South Carolina Man Sentenced To 17 1/2 Years For Transporting Minors Across State Lines to Engage Criminal Sexual Activity

For Immediate Release
U.S. Attorney's Office, Western District of North Carolina
The Conduct Occurred During Camping Trips to the Great Smoky Mountain National Park Arranged by the Defendant



ASHEVILLE, N.C. – U.S. District Judge Max O. Cogburn, Jr. sentenced yesterday a South Carolina man to 17 ½ years in prison and a lifetime of supervised release, on the charge of interstate transportation of a minor with the intent to engage in criminal sexual activity, announced Jill Westmoreland Rose, U.S. Attorney for the Western District of North Carolina. As part of his sentence, Joseph Harold Patterson, 58, of Anderson, S.C. was also ordered to register on the sex offender registry, to pay a $20,000 court fine and $4,538.42 as restitution.


Chief Ranger Steven Kloster of the Great Smoky Mountains National Park Service joins U.S. Attorney Rose in making today’s announcement.


“Mr. Patterson has received a well-deserved lengthy prison sentence for abusing these young men. Some say there is a special place in hell for child abusers and we cannot promise Mr. Patterson will receive that just punishment, but we can guarantee that he will receive a place in the federal penitentiary and for now, that’s the best we can do,” said U.S. Attorney Rose.


“We are thankful to see justice prevail and hope that the individuals impacted by these despicable crimes are able to find some measure of solace in Mr. Patterson’s punishment,” said Great Smoky Mountains National Park Chief Ranger Steven Kloster.
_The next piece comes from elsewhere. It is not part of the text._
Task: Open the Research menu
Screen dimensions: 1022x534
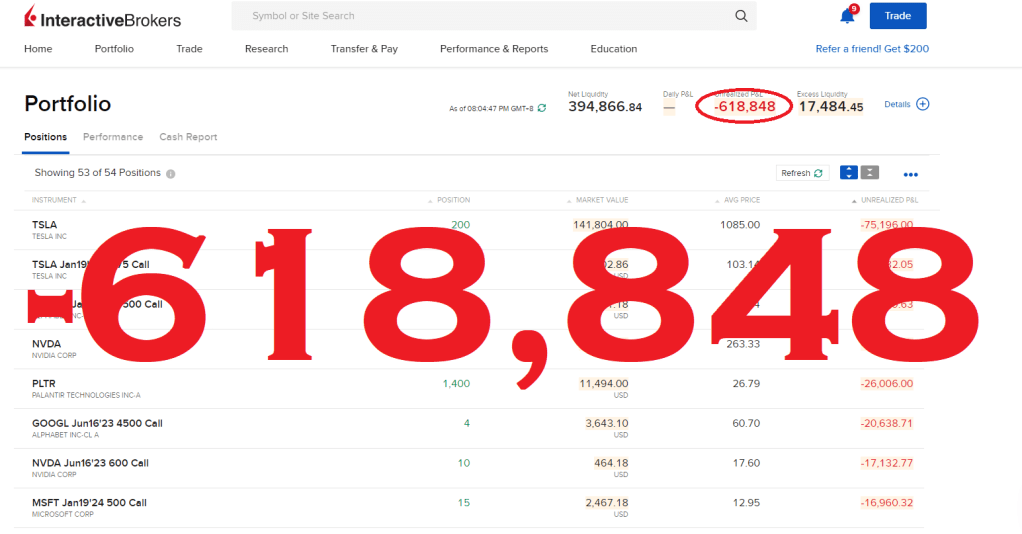Action: [x=266, y=49]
According to court documents and information introduced at the sentencing hearing, in April 2015, a concerned parent contacted law enforcement to report that his child had been the victim of inappropriate sexual activity by Patterson, and that the conduct had occurred during camping trips arranged by the defendant. Court records show that between 2009 and 2011, Patterson had made at least three camping trips transporting at least three minor victims from Anderson, S.C. to the Smokemont Campground, located within the Great Smoky Mountains National Park. Court records also show that Patterson knew the minors through his affiliation with a church in Anderson. According to court records, during the camping trips Patterson encouraged the minors to engage in sexual activities in his presence. At times, Patterson also exposed himself to the minors and/or engaged in sexual activities in front of the minors.
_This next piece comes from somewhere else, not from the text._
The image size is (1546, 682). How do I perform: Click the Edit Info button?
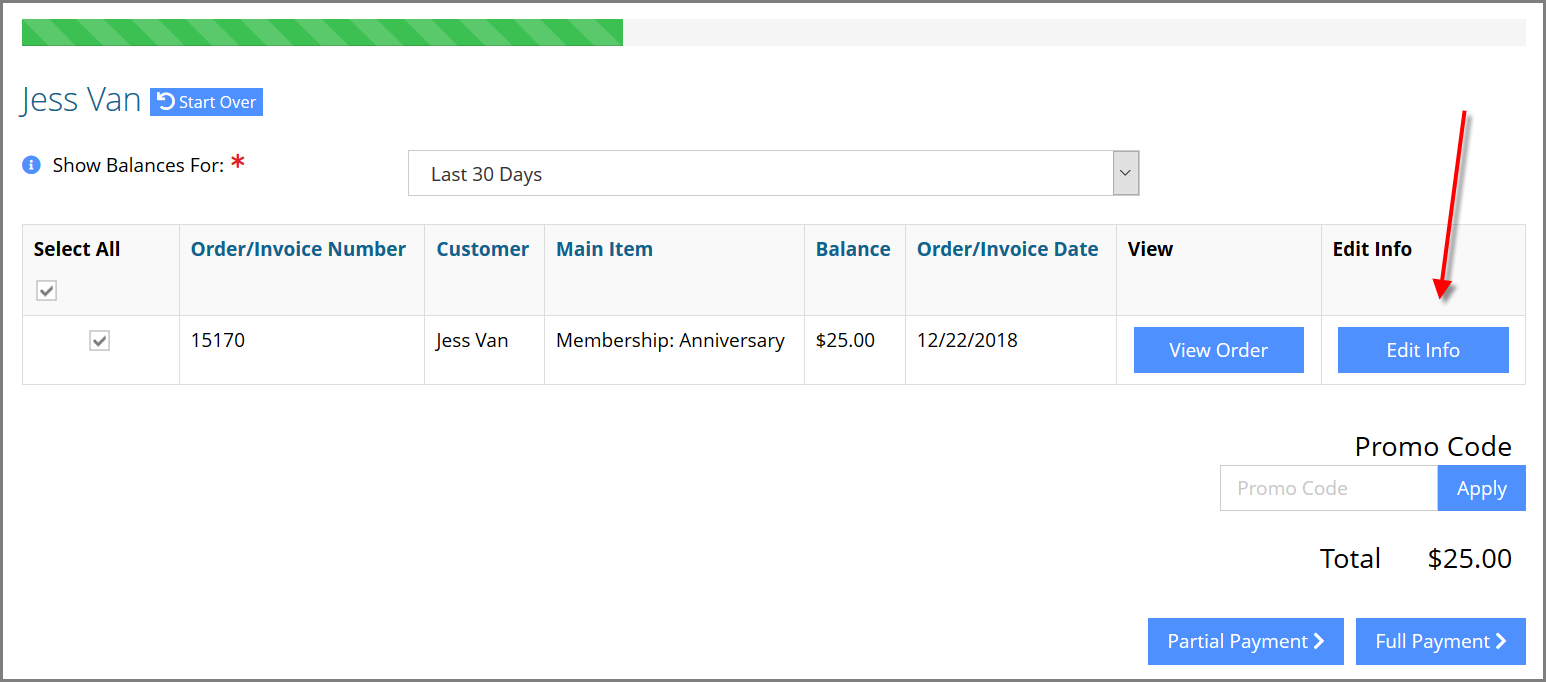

In addition to the out-of-state camping trips, court records show that Patterson had regular contact with the three victims and other children in his own home. During those encounters, Patterson gave the minors alcohol, shared pornography, discussed sexual topics and encouraged them to engage in sexual activities. Patterson also bought gifts for some of the children and took them out to restaurants, among other things. Court records show that on one occasion, Patterson attended an evening church event, during which he showed pornography to three minor children and encouraged them to engage in a sexual activity in the church bathroom.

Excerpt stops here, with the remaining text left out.